What you need to do: Could you reproduce every record below exactly as written?

** Opening Records to process block **

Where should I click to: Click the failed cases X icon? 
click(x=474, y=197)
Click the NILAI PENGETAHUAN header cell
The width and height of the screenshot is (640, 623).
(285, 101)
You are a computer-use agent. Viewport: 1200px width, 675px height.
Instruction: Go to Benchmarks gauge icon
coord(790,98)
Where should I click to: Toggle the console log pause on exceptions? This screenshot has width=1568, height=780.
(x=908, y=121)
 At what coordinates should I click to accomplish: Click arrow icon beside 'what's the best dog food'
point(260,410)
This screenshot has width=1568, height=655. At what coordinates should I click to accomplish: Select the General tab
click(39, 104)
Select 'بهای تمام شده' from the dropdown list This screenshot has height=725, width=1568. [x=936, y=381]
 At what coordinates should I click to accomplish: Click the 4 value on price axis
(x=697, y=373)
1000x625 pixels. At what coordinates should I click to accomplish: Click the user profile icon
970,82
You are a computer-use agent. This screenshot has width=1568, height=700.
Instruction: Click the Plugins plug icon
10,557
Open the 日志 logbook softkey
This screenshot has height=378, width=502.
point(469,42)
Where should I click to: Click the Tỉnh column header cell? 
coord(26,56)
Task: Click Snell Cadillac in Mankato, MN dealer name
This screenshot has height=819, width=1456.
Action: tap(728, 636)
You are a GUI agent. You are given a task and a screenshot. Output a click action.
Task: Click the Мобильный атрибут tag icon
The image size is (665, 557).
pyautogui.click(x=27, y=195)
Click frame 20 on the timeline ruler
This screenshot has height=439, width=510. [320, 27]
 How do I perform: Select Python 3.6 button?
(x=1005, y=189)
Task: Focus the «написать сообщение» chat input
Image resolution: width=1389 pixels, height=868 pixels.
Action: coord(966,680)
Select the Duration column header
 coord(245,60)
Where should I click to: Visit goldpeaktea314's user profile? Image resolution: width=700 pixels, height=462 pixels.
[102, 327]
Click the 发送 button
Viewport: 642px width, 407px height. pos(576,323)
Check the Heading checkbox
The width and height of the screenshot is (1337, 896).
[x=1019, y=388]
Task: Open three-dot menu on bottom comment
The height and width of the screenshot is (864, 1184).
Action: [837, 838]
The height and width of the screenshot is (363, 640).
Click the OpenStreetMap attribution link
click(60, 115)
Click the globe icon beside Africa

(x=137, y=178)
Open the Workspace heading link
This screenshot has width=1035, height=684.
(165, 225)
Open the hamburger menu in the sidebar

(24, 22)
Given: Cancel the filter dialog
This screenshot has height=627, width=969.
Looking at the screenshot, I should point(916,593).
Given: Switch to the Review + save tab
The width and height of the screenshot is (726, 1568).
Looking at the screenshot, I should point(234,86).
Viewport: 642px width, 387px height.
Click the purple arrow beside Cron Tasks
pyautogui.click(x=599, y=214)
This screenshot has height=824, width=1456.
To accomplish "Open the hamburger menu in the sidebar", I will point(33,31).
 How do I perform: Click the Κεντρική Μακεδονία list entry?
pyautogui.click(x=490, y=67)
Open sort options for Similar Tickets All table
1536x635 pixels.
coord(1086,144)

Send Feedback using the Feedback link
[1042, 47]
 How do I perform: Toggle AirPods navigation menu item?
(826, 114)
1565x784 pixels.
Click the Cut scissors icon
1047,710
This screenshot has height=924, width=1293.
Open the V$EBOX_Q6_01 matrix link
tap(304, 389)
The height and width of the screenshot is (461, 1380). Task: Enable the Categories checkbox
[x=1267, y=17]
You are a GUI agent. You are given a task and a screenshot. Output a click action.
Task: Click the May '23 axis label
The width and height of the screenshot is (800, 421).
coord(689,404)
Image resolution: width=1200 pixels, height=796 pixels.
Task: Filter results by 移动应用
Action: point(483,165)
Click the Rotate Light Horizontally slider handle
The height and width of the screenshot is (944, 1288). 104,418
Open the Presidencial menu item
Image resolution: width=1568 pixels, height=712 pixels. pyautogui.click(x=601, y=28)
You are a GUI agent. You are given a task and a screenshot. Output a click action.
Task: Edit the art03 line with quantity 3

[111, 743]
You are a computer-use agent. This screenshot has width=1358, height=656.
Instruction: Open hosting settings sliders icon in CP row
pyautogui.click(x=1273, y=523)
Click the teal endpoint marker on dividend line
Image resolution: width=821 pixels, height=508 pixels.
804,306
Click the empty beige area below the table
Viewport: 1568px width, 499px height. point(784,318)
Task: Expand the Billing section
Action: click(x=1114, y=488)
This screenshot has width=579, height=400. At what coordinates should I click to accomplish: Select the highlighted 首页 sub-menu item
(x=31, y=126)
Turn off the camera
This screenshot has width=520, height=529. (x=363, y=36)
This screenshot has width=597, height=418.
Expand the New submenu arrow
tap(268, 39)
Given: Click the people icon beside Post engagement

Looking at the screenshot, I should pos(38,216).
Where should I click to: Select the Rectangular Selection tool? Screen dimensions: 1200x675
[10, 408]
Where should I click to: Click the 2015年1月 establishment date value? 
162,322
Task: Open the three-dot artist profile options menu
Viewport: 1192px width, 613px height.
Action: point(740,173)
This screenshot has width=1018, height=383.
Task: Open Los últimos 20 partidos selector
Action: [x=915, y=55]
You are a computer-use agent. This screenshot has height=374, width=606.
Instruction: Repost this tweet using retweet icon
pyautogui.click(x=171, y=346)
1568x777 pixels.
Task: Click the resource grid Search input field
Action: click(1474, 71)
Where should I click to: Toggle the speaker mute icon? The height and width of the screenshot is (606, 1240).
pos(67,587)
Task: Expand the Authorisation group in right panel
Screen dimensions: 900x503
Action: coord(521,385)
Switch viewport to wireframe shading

** Closing Records to process block **

Task result:
Where should I click to: Click the failed cases X icon? 
click(x=474, y=197)
Click the NILAI PENGETAHUAN header cell
The width and height of the screenshot is (640, 623).
(285, 101)
You are a computer-use agent. Viewport: 1200px width, 675px height.
Instruction: Go to Benchmarks gauge icon
coord(790,98)
Where should I click to: Toggle the console log pause on exceptions? This screenshot has width=1568, height=780.
(x=908, y=121)
 At what coordinates should I click to accomplish: Click arrow icon beside 'what's the best dog food'
point(260,410)
This screenshot has width=1568, height=655. At what coordinates should I click to accomplish: Select the General tab
click(39, 104)
Select 'بهای تمام شده' from the dropdown list This screenshot has height=725, width=1568. [x=936, y=381]
 At what coordinates should I click to accomplish: Click the 4 value on price axis
(x=697, y=373)
1000x625 pixels. At what coordinates should I click to accomplish: Click the user profile icon
970,82
You are a computer-use agent. This screenshot has width=1568, height=700.
Instruction: Click the Plugins plug icon
10,557
Open the 日志 logbook softkey
This screenshot has height=378, width=502.
point(469,42)
Where should I click to: Click the Tỉnh column header cell? 
coord(26,56)
Task: Click Snell Cadillac in Mankato, MN dealer name
This screenshot has height=819, width=1456.
Action: tap(728, 636)
You are a GUI agent. You are given a task and a screenshot. Output a click action.
Task: Click the Мобильный атрибут tag icon
The image size is (665, 557).
pyautogui.click(x=27, y=195)
Click frame 20 on the timeline ruler
This screenshot has height=439, width=510. [320, 27]
 How do I perform: Select Python 3.6 button?
(x=1005, y=189)
Task: Focus the «написать сообщение» chat input
Image resolution: width=1389 pixels, height=868 pixels.
Action: coord(966,680)
Select the Duration column header
 coord(245,60)
Where should I click to: Visit goldpeaktea314's user profile? Image resolution: width=700 pixels, height=462 pixels.
[102, 327]
Click the 发送 button
Viewport: 642px width, 407px height. pos(576,323)
Check the Heading checkbox
The width and height of the screenshot is (1337, 896).
[x=1019, y=388]
Task: Open three-dot menu on bottom comment
The height and width of the screenshot is (864, 1184).
Action: [837, 838]
The height and width of the screenshot is (363, 640).
Click the OpenStreetMap attribution link
click(60, 115)
Click the globe icon beside Africa

(x=137, y=178)
Open the Workspace heading link
This screenshot has width=1035, height=684.
(165, 225)
Open the hamburger menu in the sidebar

(24, 22)
Given: Cancel the filter dialog
This screenshot has height=627, width=969.
Looking at the screenshot, I should point(916,593).
Given: Switch to the Review + save tab
The width and height of the screenshot is (726, 1568).
Looking at the screenshot, I should point(234,86).
Viewport: 642px width, 387px height.
Click the purple arrow beside Cron Tasks
pyautogui.click(x=599, y=214)
This screenshot has height=824, width=1456.
To accomplish "Open the hamburger menu in the sidebar", I will point(33,31).
 How do I perform: Click the Κεντρική Μακεδονία list entry?
pyautogui.click(x=490, y=67)
Open sort options for Similar Tickets All table
1536x635 pixels.
coord(1086,144)

Send Feedback using the Feedback link
[1042, 47]
 How do I perform: Toggle AirPods navigation menu item?
(826, 114)
1565x784 pixels.
Click the Cut scissors icon
1047,710
This screenshot has height=924, width=1293.
Open the V$EBOX_Q6_01 matrix link
tap(304, 389)
The height and width of the screenshot is (461, 1380). Task: Enable the Categories checkbox
[x=1267, y=17]
You are a GUI agent. You are given a task and a screenshot. Output a click action.
Task: Click the May '23 axis label
The width and height of the screenshot is (800, 421).
coord(689,404)
Image resolution: width=1200 pixels, height=796 pixels.
Task: Filter results by 移动应用
Action: point(483,165)
Click the Rotate Light Horizontally slider handle
The height and width of the screenshot is (944, 1288). 104,418
Open the Presidencial menu item
Image resolution: width=1568 pixels, height=712 pixels. pyautogui.click(x=601, y=28)
You are a GUI agent. You are given a task and a screenshot. Output a click action.
Task: Edit the art03 line with quantity 3

[111, 743]
You are a computer-use agent. This screenshot has width=1358, height=656.
Instruction: Open hosting settings sliders icon in CP row
pyautogui.click(x=1273, y=523)
Click the teal endpoint marker on dividend line
Image resolution: width=821 pixels, height=508 pixels.
804,306
Click the empty beige area below the table
Viewport: 1568px width, 499px height. point(784,318)
Task: Expand the Billing section
Action: click(x=1114, y=488)
This screenshot has width=579, height=400. At what coordinates should I click to accomplish: Select the highlighted 首页 sub-menu item
(x=31, y=126)
Turn off the camera
This screenshot has width=520, height=529. (x=363, y=36)
This screenshot has width=597, height=418.
Expand the New submenu arrow
tap(268, 39)
Given: Click the people icon beside Post engagement

Looking at the screenshot, I should pos(38,216).
Where should I click to: Select the Rectangular Selection tool? Screen dimensions: 1200x675
[10, 408]
Where should I click to: Click the 2015年1月 establishment date value? 
162,322
Task: Open the three-dot artist profile options menu
Viewport: 1192px width, 613px height.
Action: point(740,173)
This screenshot has width=1018, height=383.
Task: Open Los últimos 20 partidos selector
Action: [x=915, y=55]
You are a computer-use agent. This screenshot has height=374, width=606.
Instruction: Repost this tweet using retweet icon
pyautogui.click(x=171, y=346)
1568x777 pixels.
Task: Click the resource grid Search input field
Action: click(1474, 71)
Where should I click to: Toggle the speaker mute icon? The height and width of the screenshot is (606, 1240).
pos(67,587)
Task: Expand the Authorisation group in right panel
Screen dimensions: 900x503
Action: coord(521,385)
Switch viewport to wireframe shading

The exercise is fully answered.